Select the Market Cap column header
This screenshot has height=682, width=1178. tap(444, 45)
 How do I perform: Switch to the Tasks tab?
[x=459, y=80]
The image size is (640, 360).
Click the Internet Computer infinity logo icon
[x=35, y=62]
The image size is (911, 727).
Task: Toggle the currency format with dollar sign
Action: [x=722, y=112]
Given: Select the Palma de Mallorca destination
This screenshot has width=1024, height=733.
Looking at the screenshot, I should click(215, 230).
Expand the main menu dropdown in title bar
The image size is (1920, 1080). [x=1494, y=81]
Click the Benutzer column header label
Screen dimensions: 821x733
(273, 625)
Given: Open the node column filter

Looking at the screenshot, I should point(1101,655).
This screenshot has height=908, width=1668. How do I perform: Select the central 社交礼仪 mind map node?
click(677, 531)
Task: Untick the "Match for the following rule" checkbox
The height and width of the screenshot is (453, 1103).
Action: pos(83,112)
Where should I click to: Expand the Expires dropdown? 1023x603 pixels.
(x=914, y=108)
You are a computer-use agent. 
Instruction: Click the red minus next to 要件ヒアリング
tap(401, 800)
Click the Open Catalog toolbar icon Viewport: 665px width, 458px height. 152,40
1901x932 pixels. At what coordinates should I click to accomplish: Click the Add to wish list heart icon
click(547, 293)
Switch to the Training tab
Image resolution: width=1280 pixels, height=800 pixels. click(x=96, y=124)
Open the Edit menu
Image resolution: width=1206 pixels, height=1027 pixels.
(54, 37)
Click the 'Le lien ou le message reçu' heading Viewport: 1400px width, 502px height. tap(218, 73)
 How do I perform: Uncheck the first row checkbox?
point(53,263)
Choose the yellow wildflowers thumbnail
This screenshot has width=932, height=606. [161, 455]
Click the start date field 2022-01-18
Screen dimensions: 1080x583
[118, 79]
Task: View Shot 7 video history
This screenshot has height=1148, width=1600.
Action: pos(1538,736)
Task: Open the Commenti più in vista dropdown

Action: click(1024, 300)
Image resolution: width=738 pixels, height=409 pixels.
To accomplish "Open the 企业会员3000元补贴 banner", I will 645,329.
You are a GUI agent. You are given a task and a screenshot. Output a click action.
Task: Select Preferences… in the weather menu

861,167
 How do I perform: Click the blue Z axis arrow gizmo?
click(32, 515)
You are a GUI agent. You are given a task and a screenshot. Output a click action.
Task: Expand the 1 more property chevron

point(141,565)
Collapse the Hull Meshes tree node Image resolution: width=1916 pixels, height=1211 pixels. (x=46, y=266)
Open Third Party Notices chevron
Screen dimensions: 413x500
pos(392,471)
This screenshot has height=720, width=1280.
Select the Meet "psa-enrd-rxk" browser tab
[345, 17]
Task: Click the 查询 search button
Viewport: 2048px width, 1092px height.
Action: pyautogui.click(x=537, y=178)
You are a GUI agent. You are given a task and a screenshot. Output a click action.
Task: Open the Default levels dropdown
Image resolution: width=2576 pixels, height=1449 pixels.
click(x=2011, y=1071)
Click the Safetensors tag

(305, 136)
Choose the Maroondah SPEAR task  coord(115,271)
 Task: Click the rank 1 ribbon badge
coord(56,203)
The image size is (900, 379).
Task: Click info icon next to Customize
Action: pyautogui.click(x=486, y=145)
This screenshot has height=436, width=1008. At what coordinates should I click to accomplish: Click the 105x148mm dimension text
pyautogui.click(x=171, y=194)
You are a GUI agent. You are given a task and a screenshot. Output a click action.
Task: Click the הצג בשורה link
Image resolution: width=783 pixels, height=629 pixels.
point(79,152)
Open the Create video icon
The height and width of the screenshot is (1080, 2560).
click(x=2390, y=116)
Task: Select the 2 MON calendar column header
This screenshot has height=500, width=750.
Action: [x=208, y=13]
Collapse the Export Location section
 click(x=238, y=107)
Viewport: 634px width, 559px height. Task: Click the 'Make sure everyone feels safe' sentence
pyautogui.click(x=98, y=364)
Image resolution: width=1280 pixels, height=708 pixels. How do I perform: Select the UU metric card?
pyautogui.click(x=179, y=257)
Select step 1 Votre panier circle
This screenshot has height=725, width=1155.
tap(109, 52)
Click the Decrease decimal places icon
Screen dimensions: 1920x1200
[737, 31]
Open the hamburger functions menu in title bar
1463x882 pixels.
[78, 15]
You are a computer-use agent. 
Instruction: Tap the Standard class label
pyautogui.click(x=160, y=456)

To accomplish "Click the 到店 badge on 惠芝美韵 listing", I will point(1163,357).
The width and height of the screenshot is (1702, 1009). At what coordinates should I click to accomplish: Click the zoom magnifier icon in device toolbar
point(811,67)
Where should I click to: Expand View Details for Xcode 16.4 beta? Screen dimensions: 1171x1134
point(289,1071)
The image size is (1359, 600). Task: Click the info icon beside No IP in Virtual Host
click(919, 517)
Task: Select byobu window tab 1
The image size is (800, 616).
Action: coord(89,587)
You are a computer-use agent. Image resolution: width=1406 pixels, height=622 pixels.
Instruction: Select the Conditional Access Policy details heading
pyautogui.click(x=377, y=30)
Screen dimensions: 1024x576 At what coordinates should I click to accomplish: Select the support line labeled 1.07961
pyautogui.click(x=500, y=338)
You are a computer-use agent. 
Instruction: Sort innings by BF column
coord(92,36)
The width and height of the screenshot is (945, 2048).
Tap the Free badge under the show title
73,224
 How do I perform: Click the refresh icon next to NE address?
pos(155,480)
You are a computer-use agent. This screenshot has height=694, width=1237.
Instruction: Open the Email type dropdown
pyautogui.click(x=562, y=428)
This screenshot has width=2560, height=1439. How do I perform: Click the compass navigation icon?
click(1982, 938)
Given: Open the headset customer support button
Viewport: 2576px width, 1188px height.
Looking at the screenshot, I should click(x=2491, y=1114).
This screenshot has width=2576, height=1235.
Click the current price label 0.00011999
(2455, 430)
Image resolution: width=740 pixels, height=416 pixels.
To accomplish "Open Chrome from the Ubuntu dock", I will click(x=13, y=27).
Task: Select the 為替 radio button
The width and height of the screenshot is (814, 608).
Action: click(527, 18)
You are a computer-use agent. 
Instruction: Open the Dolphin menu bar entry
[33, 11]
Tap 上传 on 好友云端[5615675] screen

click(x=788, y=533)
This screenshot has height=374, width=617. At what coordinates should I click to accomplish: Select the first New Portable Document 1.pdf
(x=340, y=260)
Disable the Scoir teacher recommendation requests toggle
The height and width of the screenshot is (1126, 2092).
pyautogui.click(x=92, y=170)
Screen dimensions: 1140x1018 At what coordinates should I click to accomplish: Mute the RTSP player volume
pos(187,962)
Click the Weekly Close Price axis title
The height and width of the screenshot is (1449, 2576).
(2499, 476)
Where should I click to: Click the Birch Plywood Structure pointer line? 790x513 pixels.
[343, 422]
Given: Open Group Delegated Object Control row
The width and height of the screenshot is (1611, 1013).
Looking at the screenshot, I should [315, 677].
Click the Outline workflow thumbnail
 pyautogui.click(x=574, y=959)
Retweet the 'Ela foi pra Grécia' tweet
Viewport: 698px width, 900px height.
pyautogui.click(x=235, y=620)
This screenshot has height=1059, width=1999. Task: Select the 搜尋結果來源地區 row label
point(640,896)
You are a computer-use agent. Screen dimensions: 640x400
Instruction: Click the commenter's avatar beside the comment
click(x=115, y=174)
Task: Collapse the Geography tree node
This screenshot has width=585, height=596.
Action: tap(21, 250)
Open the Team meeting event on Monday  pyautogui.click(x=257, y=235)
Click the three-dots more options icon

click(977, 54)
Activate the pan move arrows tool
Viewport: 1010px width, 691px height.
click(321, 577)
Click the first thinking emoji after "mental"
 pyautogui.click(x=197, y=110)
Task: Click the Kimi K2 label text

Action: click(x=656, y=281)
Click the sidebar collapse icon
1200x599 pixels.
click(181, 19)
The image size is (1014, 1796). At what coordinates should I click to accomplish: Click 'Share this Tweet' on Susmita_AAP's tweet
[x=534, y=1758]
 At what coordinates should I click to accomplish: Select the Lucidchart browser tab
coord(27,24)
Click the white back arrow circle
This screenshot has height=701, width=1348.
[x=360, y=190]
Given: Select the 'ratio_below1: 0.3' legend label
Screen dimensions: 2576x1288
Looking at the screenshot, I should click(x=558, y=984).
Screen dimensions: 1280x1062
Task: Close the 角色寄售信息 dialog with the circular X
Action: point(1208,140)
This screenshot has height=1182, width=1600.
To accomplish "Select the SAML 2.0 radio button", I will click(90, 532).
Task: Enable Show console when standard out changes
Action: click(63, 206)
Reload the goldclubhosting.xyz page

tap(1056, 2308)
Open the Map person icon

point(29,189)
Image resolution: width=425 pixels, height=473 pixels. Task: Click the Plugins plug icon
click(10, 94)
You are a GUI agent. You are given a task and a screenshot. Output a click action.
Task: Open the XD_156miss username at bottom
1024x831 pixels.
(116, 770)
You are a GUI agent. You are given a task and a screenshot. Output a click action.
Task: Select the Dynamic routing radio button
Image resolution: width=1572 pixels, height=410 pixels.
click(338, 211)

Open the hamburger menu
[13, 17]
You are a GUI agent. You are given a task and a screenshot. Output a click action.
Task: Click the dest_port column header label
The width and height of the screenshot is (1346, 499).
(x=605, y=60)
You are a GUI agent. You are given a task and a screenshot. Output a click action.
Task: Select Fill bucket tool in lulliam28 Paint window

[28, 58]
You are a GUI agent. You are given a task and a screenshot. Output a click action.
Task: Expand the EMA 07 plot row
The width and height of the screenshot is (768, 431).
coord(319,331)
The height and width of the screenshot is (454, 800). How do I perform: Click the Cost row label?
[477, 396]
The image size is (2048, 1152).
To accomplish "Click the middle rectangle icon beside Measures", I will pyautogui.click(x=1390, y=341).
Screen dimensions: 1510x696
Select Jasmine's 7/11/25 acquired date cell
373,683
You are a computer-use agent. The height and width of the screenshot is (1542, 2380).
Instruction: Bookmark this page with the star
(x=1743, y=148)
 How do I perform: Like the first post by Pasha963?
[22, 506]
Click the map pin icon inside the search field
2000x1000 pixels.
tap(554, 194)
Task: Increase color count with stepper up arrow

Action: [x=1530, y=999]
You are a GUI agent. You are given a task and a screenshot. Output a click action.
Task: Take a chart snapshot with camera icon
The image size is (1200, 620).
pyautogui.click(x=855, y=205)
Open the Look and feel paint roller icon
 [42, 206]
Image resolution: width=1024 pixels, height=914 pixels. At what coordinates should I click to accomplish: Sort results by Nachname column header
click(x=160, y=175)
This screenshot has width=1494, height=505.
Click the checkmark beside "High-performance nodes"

◇ ◇ ◇

— Given task —
Copy out the lines above word for word, from the line containing "Choose the Maroondah" through the line containing "pyautogui.click(x=160, y=456)", both included.

— Final result —
Choose the Maroondah SPEAR task  coord(115,271)
 Task: Click the rank 1 ribbon badge
coord(56,203)
The image size is (900, 379).
Task: Click info icon next to Customize
Action: pyautogui.click(x=486, y=145)
This screenshot has height=436, width=1008. At what coordinates should I click to accomplish: Click the 105x148mm dimension text
pyautogui.click(x=171, y=194)
You are a GUI agent. You are given a task and a screenshot. Output a click action.
Task: Click the הצג בשורה link
Image resolution: width=783 pixels, height=629 pixels.
point(79,152)
Open the Create video icon
The height and width of the screenshot is (1080, 2560).
click(x=2390, y=116)
Task: Select the 2 MON calendar column header
This screenshot has height=500, width=750.
Action: [x=208, y=13]
Collapse the Export Location section
 click(x=238, y=107)
Viewport: 634px width, 559px height. Task: Click the 'Make sure everyone feels safe' sentence
pyautogui.click(x=98, y=364)
Image resolution: width=1280 pixels, height=708 pixels. How do I perform: Select the UU metric card?
pyautogui.click(x=179, y=257)
Select step 1 Votre panier circle
This screenshot has height=725, width=1155.
tap(109, 52)
Click the Decrease decimal places icon
Screen dimensions: 1920x1200
[737, 31]
Open the hamburger functions menu in title bar
1463x882 pixels.
[78, 15]
You are a computer-use agent. 
Instruction: Tap the Standard class label
pyautogui.click(x=160, y=456)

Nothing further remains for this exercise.